Mizzle vs Colonial Revival Green Stone in Real Spaces
2 real rooms side by side. Seeing Mizzle and Colonial Revival Green Stone in actual rooms makes the difference concrete; browse the spaces below to get a feel for how each color lives on a wall.
House
At full exterior scale, the difference between these two colors becomes much easier to judge than from a small chip. The LRV gap is large enough that Mizzle will make the room feel meaningfully brighter than Colonial Revival Green Stone would.
Kitchen Cabinets
On cabinetry, undertone and temperature become more pronounced against countertops and hardware. The LRV gap is large enough that Mizzle will make the room feel meaningfully brighter than Colonial Revival Green Stone would.
Color Details
Mizzle vs Colonial Revival Green Stone Simulated Comparison
5 simulated room previews — drag the slider on each to see Mizzle on one side and Colonial Revival Green Stone on the other.

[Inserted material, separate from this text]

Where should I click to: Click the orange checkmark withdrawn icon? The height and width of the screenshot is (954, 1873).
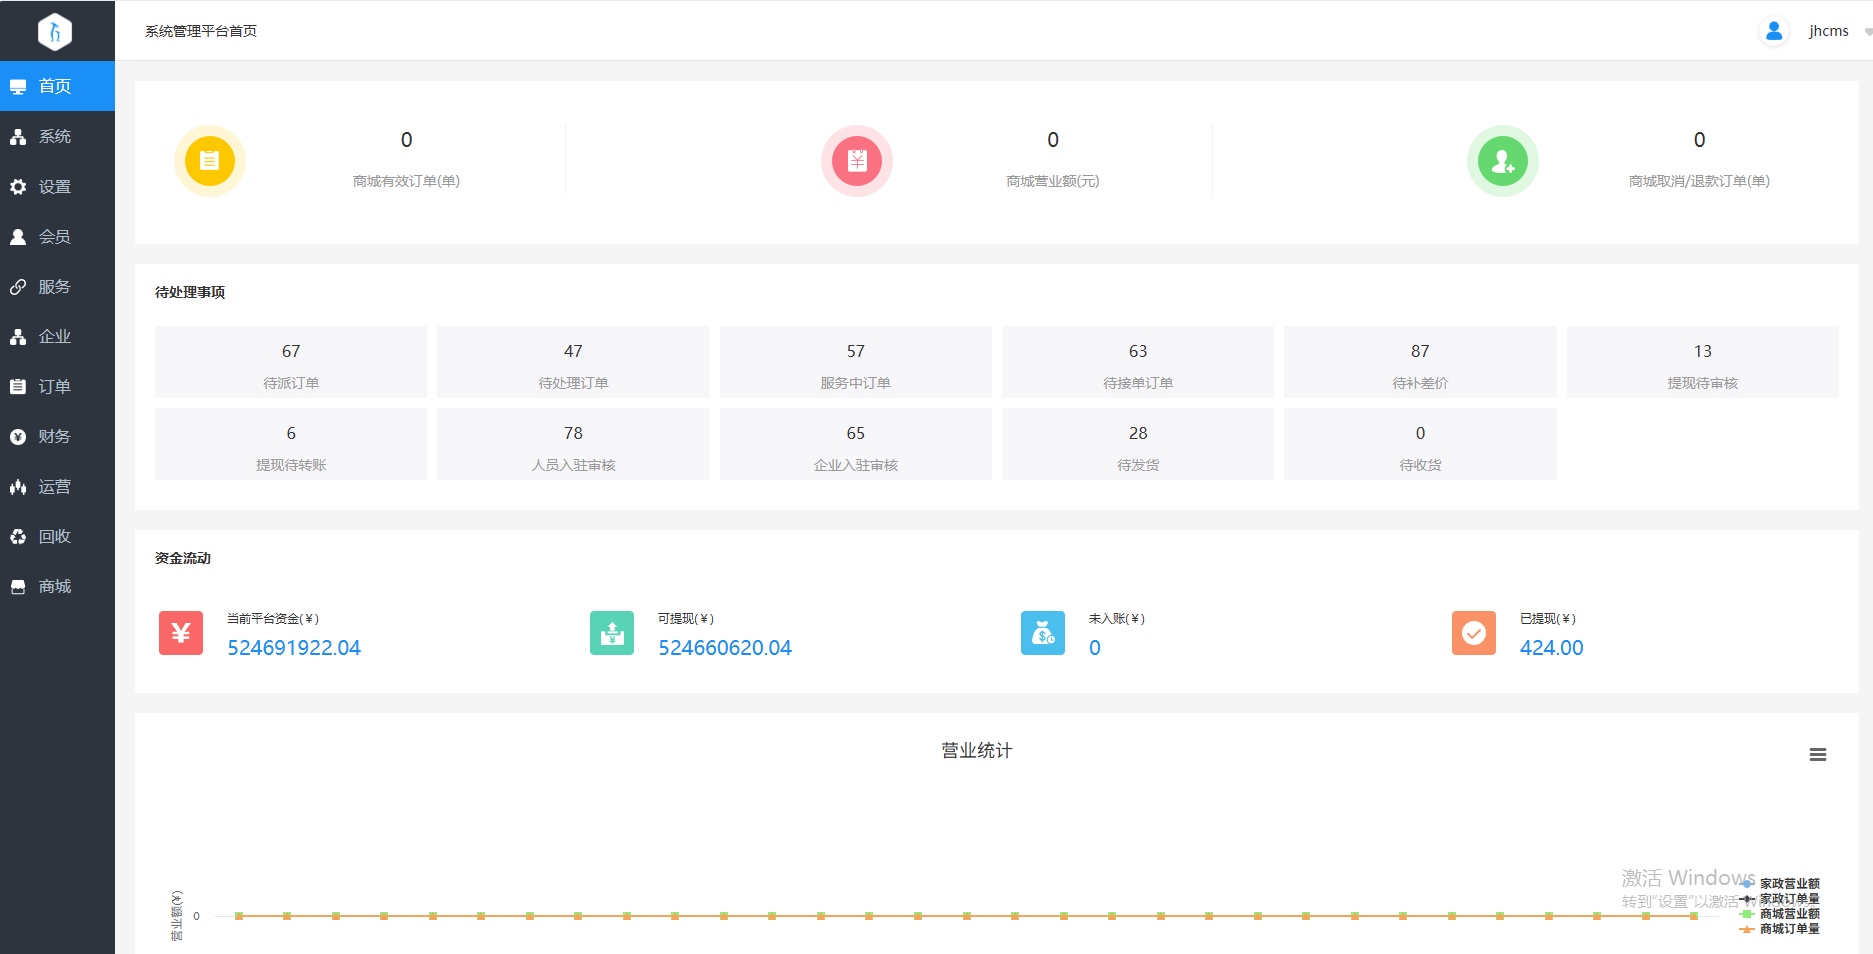(1474, 633)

Digital color is approximate. These simulations are generated from the manufacturer's hex values and overlaid on grayscale room photos — your screen's calibration, brightness, and viewing angle all affect how they render. Before committing to either color, test physical samples in your own space under the light you actually live with.
More Mizzle comparisons
See how Mizzle stacks up against other well-photographed colors across different brands and tones.